Professor Catherine Powell, University of Manchester

Adaptive stochastic Galerkin approximation for parameter-dependent linear elasticity problems

In this talk, we give an overview of some recent work on the use of stochastic Galerkin mixed finite element methods (SG-MFEMs) for performing forward uncertainty quantification in parameter-dependent linear elasticity equations. Starting from a three-field PDE model in which the Young's modulus is represented as an affine function of a set of parameters, we discuss how to implement SG-MFEM approximation and introduce a novel a posteriori error estimation scheme. We examine the error in the natural weighted norm with respect to which the weak formulation is stable. Exploiting the connection between this norm and the underlying PDE operator also leads to an efficient preconditioning strategy.

Unlike standard residual-based error estimation schemes, the proposed strategy requires the solution of auxiliary problems on carefully constructed detail spaces on both the spatial and parameter domains.
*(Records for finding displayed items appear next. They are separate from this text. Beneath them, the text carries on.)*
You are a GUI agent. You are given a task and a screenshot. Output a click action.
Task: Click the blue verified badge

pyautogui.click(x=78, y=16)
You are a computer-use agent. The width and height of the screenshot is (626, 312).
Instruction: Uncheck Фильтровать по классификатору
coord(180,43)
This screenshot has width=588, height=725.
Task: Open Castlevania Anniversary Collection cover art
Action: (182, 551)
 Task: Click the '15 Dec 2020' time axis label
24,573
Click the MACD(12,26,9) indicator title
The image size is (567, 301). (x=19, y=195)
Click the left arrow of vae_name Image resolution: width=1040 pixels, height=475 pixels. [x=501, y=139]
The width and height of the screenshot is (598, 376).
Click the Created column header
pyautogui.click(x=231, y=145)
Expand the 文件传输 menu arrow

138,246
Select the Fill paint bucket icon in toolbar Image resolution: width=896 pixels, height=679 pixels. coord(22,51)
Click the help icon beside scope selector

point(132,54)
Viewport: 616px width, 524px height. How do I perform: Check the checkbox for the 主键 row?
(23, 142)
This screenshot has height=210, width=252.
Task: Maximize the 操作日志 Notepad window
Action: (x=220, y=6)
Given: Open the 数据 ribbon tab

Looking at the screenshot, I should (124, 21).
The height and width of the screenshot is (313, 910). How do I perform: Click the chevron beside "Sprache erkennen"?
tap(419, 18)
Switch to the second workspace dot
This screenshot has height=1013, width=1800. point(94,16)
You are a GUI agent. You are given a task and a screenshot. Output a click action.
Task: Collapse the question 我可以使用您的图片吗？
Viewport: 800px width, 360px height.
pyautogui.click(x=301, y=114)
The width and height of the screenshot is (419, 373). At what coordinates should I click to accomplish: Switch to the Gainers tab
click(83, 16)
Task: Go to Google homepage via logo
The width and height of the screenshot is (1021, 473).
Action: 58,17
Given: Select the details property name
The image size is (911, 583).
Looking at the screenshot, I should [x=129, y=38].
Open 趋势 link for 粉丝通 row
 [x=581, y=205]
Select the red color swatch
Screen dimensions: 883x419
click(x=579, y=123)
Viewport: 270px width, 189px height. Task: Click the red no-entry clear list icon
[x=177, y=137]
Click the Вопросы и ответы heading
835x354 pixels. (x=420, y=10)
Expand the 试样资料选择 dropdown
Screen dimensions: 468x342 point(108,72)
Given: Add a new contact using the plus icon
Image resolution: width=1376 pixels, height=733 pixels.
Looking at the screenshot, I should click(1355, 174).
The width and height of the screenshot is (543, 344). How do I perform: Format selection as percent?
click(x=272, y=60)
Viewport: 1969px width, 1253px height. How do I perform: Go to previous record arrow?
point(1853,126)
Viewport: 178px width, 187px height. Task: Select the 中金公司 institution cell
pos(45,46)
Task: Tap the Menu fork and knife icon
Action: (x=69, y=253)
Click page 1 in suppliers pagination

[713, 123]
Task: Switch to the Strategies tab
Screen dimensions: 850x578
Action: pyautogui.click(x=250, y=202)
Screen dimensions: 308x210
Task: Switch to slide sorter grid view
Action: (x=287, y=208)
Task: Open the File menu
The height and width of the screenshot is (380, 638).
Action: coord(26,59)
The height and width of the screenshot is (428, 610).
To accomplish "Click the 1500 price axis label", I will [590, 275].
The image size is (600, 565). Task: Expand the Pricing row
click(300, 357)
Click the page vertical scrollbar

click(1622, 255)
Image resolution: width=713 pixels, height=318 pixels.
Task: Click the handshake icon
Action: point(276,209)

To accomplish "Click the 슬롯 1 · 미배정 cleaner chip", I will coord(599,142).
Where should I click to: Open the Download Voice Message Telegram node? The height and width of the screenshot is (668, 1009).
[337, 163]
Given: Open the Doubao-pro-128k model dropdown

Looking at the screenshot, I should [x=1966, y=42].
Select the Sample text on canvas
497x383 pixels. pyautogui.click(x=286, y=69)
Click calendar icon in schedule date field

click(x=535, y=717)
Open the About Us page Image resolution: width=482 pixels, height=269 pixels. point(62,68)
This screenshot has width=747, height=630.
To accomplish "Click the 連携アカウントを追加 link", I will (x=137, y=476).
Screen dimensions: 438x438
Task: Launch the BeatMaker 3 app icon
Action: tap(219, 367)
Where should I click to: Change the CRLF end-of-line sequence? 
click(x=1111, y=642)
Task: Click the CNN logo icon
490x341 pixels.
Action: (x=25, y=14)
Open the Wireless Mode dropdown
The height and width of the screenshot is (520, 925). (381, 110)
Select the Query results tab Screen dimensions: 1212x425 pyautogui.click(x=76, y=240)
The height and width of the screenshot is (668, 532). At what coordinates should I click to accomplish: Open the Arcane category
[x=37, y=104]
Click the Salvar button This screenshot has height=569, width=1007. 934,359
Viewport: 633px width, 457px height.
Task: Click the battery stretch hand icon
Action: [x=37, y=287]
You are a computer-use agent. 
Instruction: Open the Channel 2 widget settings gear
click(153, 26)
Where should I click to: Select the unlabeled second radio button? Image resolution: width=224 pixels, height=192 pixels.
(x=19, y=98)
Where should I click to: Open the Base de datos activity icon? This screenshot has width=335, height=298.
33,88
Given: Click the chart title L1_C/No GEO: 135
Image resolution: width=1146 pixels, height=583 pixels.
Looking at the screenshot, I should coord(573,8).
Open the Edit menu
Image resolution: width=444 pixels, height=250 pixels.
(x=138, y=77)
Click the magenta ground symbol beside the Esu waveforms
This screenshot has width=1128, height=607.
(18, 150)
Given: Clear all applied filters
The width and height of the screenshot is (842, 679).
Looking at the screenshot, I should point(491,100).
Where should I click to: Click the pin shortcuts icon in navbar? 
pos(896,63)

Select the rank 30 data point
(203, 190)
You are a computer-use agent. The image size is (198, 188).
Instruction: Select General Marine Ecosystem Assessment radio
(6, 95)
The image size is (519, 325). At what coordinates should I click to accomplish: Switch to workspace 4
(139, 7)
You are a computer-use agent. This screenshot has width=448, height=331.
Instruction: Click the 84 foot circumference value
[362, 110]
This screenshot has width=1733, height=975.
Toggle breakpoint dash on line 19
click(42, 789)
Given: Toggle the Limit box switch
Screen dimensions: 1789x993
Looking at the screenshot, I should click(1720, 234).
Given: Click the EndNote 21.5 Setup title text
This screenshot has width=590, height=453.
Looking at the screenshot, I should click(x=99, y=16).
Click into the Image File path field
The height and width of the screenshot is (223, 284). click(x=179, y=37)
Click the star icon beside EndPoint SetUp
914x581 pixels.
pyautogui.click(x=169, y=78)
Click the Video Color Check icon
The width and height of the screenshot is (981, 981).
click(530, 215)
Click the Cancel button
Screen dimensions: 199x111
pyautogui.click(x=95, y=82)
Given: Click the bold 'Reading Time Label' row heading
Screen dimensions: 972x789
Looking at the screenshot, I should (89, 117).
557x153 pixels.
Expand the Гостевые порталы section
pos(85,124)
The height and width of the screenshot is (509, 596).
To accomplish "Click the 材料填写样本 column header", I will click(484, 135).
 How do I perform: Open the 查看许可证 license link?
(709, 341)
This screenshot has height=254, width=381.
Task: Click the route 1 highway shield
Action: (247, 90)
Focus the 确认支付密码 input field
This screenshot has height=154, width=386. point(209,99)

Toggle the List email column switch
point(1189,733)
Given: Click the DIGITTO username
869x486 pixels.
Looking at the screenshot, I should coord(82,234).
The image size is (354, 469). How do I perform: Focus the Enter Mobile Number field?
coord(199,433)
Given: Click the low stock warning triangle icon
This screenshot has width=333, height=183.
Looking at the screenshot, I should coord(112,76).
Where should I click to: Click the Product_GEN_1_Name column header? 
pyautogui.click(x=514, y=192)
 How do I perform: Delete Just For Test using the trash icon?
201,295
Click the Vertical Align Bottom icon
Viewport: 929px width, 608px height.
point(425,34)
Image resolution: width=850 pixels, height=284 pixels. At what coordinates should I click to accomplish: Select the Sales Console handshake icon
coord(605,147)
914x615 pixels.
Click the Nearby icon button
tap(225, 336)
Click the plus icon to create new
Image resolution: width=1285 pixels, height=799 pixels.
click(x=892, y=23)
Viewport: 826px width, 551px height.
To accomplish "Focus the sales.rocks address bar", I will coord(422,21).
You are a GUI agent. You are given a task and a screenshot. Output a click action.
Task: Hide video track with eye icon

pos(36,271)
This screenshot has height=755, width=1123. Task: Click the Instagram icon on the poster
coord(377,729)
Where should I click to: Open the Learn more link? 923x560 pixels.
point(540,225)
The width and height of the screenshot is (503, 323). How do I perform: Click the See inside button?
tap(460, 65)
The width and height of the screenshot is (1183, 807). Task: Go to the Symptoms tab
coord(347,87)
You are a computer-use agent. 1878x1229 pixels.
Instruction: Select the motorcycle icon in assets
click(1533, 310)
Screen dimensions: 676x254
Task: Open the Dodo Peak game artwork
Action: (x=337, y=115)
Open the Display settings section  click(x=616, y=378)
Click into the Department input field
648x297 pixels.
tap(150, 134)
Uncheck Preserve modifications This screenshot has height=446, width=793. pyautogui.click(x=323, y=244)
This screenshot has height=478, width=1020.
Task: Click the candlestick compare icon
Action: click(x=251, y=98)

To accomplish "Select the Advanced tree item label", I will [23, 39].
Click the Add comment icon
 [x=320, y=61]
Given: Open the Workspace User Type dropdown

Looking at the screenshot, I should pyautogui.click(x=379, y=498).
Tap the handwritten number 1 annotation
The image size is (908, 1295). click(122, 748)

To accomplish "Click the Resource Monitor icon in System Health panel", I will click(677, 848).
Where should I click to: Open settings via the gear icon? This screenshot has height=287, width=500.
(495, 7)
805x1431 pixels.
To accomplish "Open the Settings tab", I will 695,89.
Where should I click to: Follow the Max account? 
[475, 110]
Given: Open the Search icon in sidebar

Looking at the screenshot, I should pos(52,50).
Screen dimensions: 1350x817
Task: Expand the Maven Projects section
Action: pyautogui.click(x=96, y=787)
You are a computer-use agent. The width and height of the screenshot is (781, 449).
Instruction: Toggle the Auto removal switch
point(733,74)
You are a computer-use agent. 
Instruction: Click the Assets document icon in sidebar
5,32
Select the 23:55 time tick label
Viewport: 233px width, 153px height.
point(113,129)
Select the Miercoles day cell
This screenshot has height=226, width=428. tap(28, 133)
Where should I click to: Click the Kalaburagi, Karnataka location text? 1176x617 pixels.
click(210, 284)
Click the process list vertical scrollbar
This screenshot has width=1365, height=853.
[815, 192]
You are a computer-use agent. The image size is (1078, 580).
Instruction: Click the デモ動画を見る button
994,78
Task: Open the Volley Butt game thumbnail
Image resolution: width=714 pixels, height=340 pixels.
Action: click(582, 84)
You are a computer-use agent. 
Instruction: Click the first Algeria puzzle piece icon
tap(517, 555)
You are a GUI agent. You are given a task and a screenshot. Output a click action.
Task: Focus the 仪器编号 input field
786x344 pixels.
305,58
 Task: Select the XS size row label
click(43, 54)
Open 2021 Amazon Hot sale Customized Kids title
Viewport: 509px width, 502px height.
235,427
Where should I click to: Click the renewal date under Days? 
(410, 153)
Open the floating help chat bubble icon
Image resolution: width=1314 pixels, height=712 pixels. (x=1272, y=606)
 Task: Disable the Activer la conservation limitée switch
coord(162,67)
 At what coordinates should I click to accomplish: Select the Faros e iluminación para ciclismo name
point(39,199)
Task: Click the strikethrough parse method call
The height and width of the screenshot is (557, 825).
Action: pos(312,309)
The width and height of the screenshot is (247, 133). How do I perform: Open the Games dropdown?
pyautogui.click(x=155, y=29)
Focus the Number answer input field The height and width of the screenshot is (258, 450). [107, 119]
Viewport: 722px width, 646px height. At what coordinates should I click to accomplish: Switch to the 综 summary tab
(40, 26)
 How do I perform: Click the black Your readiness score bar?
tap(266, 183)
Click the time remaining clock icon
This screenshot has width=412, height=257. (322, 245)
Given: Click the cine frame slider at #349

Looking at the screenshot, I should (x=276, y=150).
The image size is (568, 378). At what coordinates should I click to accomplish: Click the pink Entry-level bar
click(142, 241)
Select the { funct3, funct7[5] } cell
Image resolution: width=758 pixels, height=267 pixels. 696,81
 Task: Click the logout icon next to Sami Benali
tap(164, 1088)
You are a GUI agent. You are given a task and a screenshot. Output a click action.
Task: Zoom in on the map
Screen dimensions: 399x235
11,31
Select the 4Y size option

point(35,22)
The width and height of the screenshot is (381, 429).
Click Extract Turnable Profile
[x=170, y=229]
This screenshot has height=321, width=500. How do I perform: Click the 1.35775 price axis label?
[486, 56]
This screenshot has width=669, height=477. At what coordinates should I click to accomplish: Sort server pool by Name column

We establish upper and lower bounds for the SG-MFEM approximation error in terms of the proposed estimator. The constants in the bounds are independent of the Poisson ratio as well as the SG-MFEM discretisation parameters, meaning that the estimator is robust in the incompressible limit.

Finally, we briefly discuss proxies for the error reduction associated with potential enrichments of the SG-MFEM spaces and use these to develop an adaptive algorithm that terminates when the estimated error falls below a user-prescribed tolerance.